Researchers develop epigenetic methods for effective cancer treatments

If genetics is concerned with gene sequencing, epigenetics is concerned with how genes are employed (or not) by a cell. The epigenome of a cell is the collection of chemical alterations to DNA or related proteins that control gene expression and consequently the cell’s identity.

This input, which is crucial from the embryo’s development forward, causes changes in the expression of our genes without modifying their sequence. The cell can adjust quickly to its surroundings by altering its epigenome. To enable cells to accomplish their purpose, genetics and epigenetics operate together.

A research team led by Celine Vallot, CNRS Research Director in the Laboratoire Dynamique de l’information Génétique: Bases Fondamentales et Cancer (CNRS/Institut Curie/Sorbonne Université), and the Département de Recherche Translationnelle de l’Institut Curie (CNRS/Institut Curie/Sorbonne University), looked at the epigenetic changes that tumor cells obtained during chemotherapy treatment cell by cell.

In collaboration with the team of Léila Périé, a CNRS researcher at the Physico-chimie Curie (CNRS/Institut Curie/Sorbonne Université), the researchers identified the genes that enabled cells to survive therapy, as well as the epigenomic alterations that control their expression. Researchers showed that in the absence of treatment, epigenomic markers “lock” the expression of certain genes, and that this lock is broken by chemotherapy in rare cells.
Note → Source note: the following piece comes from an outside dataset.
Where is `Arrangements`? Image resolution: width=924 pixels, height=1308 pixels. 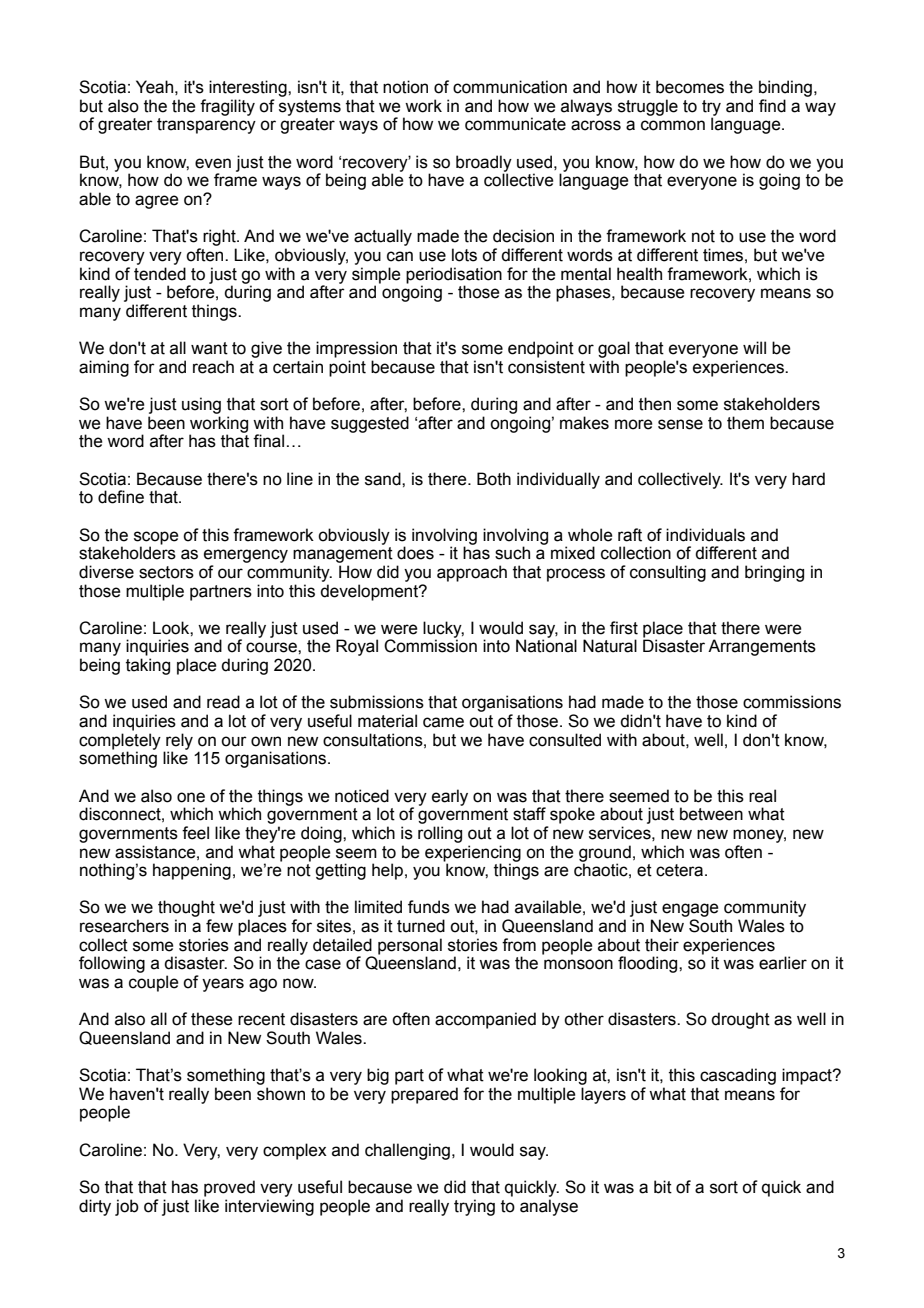 Arrangements is located at coordinates (762, 647).
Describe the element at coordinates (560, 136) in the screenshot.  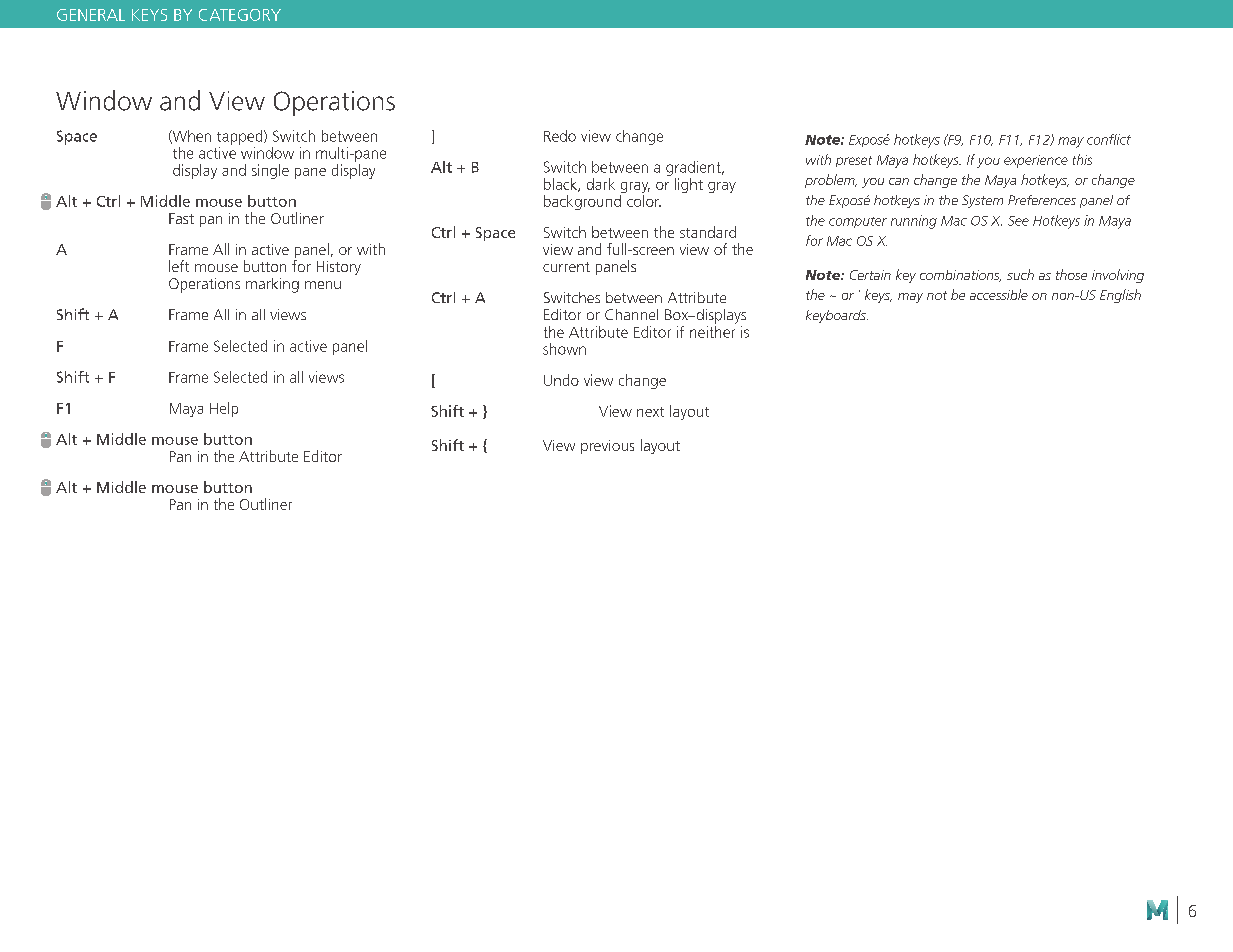
I see `Redo` at that location.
All cancer cells stay responsive to treatment if this lock is kept from jumping. Researchers confirmed this by employing epi-drugs, which are chemical substances that prevent epigenetic marks from being removed, on animal models of breast cancer. These compounds must yet be modified for human usage.

These findings show that the epigenome has a role in cancer treatment resistance. Researchers are currently working hard to figure out how to apply this principle to humans in a therapeutic way. Scientists believe that if future clinical trials are successful, these epi-treatments could be used in combination with chemotherapies to extend their potency in patients.

Journal reference:

Marsolier, J., et al. (2022) H3K27me3 conditions chemotolerance in triple-negative breast cancer. Nature Genetics.